*EXERCISE GOAL:* In the data below, find the line containing "Given: Open the Order column options menu"; reproduce that line and all subsequent lines exactly, and nothing else.

*DATA RECORDS:*
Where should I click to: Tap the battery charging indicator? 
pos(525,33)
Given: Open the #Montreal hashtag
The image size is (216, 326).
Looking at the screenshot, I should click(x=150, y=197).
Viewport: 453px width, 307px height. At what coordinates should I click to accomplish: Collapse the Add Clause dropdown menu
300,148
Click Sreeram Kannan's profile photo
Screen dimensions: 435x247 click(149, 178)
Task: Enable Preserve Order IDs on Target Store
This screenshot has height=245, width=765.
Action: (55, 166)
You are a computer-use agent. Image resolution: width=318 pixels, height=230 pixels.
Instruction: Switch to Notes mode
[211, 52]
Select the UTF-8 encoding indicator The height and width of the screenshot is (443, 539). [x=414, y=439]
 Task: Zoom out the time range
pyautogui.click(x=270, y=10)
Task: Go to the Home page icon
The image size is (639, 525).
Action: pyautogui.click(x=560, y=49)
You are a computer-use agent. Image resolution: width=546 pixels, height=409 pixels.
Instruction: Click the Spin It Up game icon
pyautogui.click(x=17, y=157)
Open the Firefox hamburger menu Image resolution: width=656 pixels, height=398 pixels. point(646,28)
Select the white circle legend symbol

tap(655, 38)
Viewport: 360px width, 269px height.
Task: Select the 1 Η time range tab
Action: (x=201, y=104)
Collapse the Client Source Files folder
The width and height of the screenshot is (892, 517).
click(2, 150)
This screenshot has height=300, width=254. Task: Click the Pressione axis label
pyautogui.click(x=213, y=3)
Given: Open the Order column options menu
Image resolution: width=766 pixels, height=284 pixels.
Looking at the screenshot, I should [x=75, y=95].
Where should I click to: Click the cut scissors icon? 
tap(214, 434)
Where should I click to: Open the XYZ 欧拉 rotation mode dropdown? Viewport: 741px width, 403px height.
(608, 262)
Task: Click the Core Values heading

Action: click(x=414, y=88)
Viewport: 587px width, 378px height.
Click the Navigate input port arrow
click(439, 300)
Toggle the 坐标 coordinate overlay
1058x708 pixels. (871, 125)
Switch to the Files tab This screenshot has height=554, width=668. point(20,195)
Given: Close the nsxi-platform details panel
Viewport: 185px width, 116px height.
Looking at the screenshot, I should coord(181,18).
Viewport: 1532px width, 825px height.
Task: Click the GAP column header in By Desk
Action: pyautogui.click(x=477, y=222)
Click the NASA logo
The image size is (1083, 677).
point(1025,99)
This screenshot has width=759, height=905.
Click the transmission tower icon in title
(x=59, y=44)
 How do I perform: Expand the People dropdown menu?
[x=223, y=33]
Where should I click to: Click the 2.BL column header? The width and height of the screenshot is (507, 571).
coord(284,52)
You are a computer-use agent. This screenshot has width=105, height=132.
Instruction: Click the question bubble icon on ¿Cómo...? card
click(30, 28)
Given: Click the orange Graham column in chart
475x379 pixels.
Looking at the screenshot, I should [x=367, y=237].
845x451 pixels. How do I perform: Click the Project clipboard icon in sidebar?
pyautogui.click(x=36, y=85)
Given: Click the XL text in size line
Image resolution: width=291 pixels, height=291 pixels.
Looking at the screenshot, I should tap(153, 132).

*EXERCISE SOLUTION:*
Given: Open the Order column options menu
Image resolution: width=766 pixels, height=284 pixels.
Looking at the screenshot, I should [x=75, y=95].
Where should I click to: Click the cut scissors icon? 
tap(214, 434)
Where should I click to: Open the XYZ 欧拉 rotation mode dropdown? Viewport: 741px width, 403px height.
(608, 262)
Task: Click the Core Values heading

Action: click(x=414, y=88)
Viewport: 587px width, 378px height.
Click the Navigate input port arrow
click(439, 300)
Toggle the 坐标 coordinate overlay
1058x708 pixels. (871, 125)
Switch to the Files tab This screenshot has height=554, width=668. point(20,195)
Given: Close the nsxi-platform details panel
Viewport: 185px width, 116px height.
Looking at the screenshot, I should coord(181,18).
Viewport: 1532px width, 825px height.
Task: Click the GAP column header in By Desk
Action: pyautogui.click(x=477, y=222)
Click the NASA logo
The image size is (1083, 677).
point(1025,99)
This screenshot has width=759, height=905.
Click the transmission tower icon in title
(x=59, y=44)
 How do I perform: Expand the People dropdown menu?
[x=223, y=33]
Where should I click to: Click the 2.BL column header? The width and height of the screenshot is (507, 571).
coord(284,52)
You are a computer-use agent. This screenshot has width=105, height=132.
Instruction: Click the question bubble icon on ¿Cómo...? card
click(30, 28)
Given: Click the orange Graham column in chart
475x379 pixels.
Looking at the screenshot, I should [x=367, y=237].
845x451 pixels. How do I perform: Click the Project clipboard icon in sidebar?
pyautogui.click(x=36, y=85)
Given: Click the XL text in size line
Image resolution: width=291 pixels, height=291 pixels.
Looking at the screenshot, I should tap(153, 132).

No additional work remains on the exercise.